Rethinking that ‘ad’ disguised as homework that prompted kids to move the little mini-van marker along the path with each completed book on the ‘road to reading’ I kick myself for being so naive and am more than a little tweaked I cut them so much slack back then.

Now when I see virtual Scion autos transporting tween avatars inside kids online worlds like Whyville I can connect the dots with the MRI data FAST.

As the old pop crooners used to say, “I can see clearly now, the rain is gone.”

Did it work for Toyota to target tweens?

A little homework of my own revealed this MarketWire report: “Scion” has been used nearly 200,000 times in tween chat between spring and summer alone, tweens have purchased more than 1,200 ‘virtual’ Scions online, gone on 140,000 rides in their cars, and Toyota was voted “marketer of the year.”

Talk about subliminal commercialism.

Granted, it’s positioned under the educational auspices of financial learning, since kids learn how to take out a loan, all about financing, credit approvals and such. The MRI brain-branding now has tainted my view a tad on that educational goal.

Watch for MORE of this unconventional branding and product placement in 2007 as marketers tap tween and teen mindshare for brand recognition, internet, viral, social media, mobile devices and even audio mnemonics where one second “blink” radio spots are being tested to reinforce a brand.

A sample of audio mnemonics? That ‘bing-bong-bing’ logo of NBC. A ‘toot’ of a horn and a ‘shout out’ of “Mini” for the cute lil’ Mini-Cooper on the radio.

It’s a ‘brand’ new world that’s being tested out there, as marketers tap into new ways to go around the backside of parents and bluff kids into believing they have ‘agency’ when they’re really being manipulated right into their hands.

Frankly, I wish we could just remove young children from the crosshairs of the marketing scope and leave them alone altogether so they can develop their own identities without the influence of media defining them.

But it’s far too late for that.

Shaping Youth is aiming for awareness so kids will see through it all and define media rather than be defined by it.
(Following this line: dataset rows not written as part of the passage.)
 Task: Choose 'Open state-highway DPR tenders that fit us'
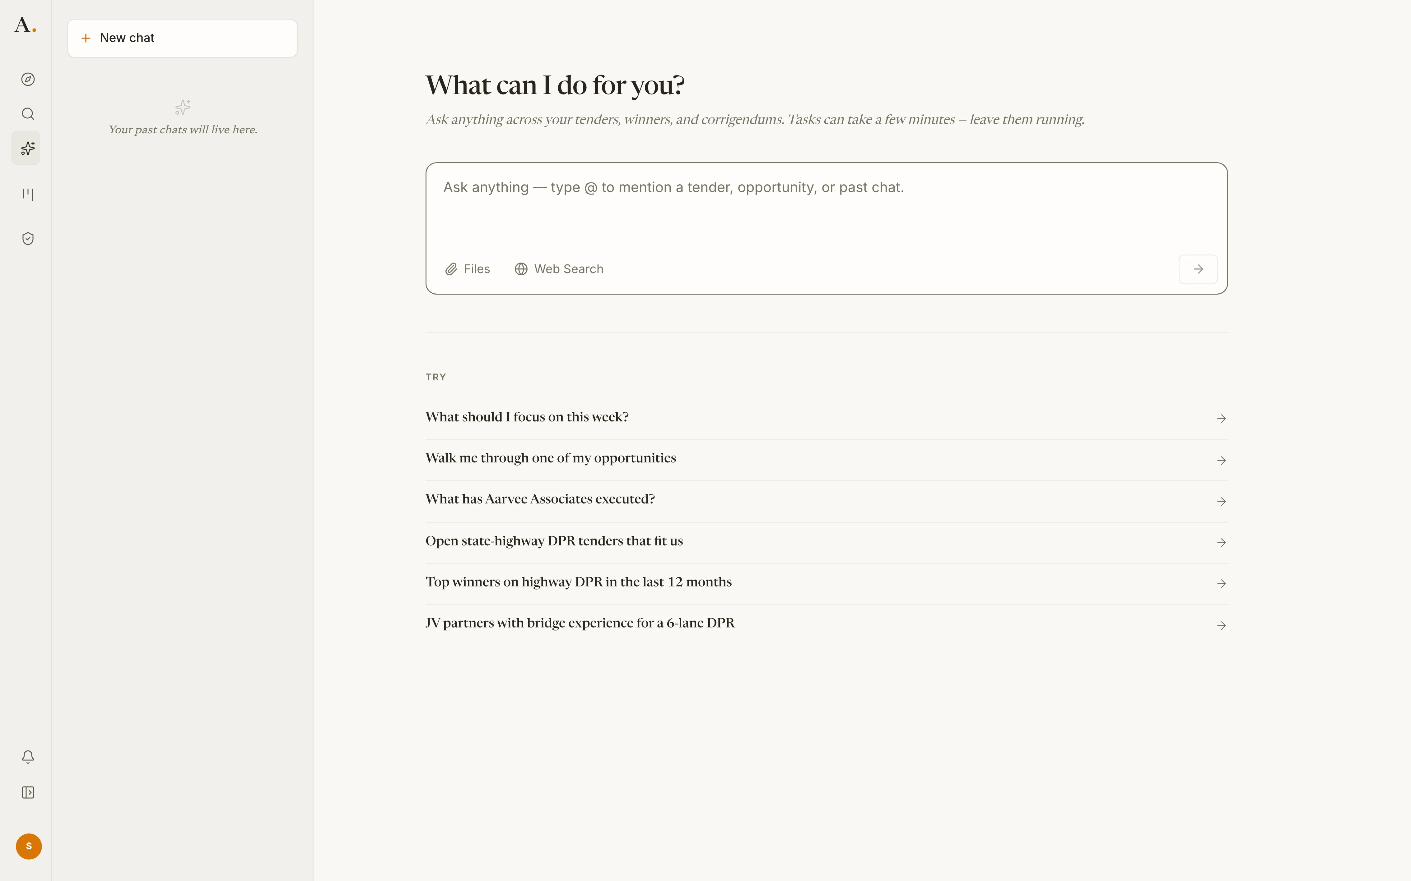[x=826, y=542]
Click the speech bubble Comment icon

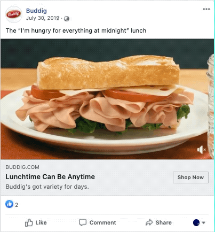(x=83, y=222)
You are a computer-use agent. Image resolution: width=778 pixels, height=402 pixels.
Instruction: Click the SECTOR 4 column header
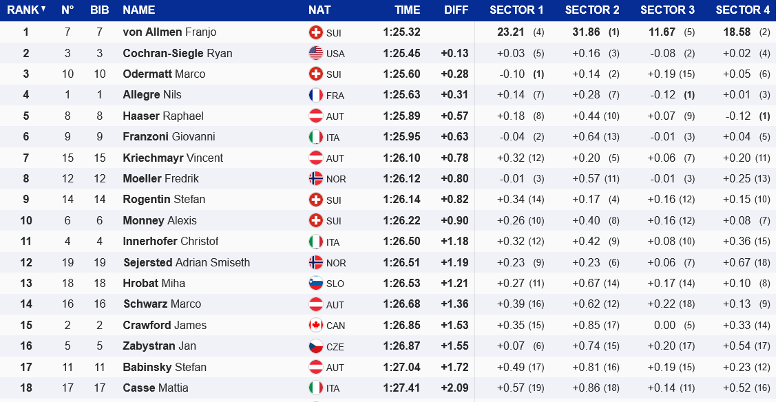(742, 10)
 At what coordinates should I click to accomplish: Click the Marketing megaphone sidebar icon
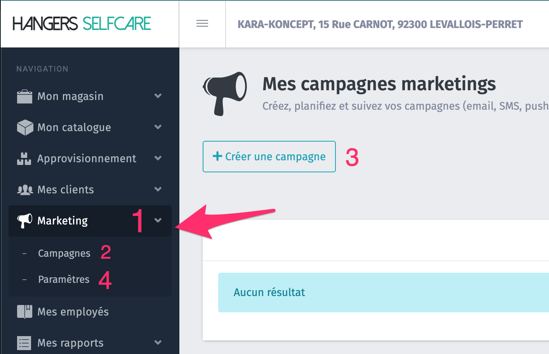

Kids need to see how their brains are being heavily mined by marketers trying to trap them in a way of thinking that sets their brain-scans for life.

This is the most media savvy generation yet, so I’m hopeful it’s just a matter of feeding them the data they need to keep their media literacy smarts well-tooled and combat the brain drain of adults going in the backdoor to mine their childhoods for a buck.

I’m banking on our own counter-marketing efforts to give kids the evidence upfront, so they’ll wisely prop their foot in the doorjam of that alluring gingerbread house and keep it from slamming shut.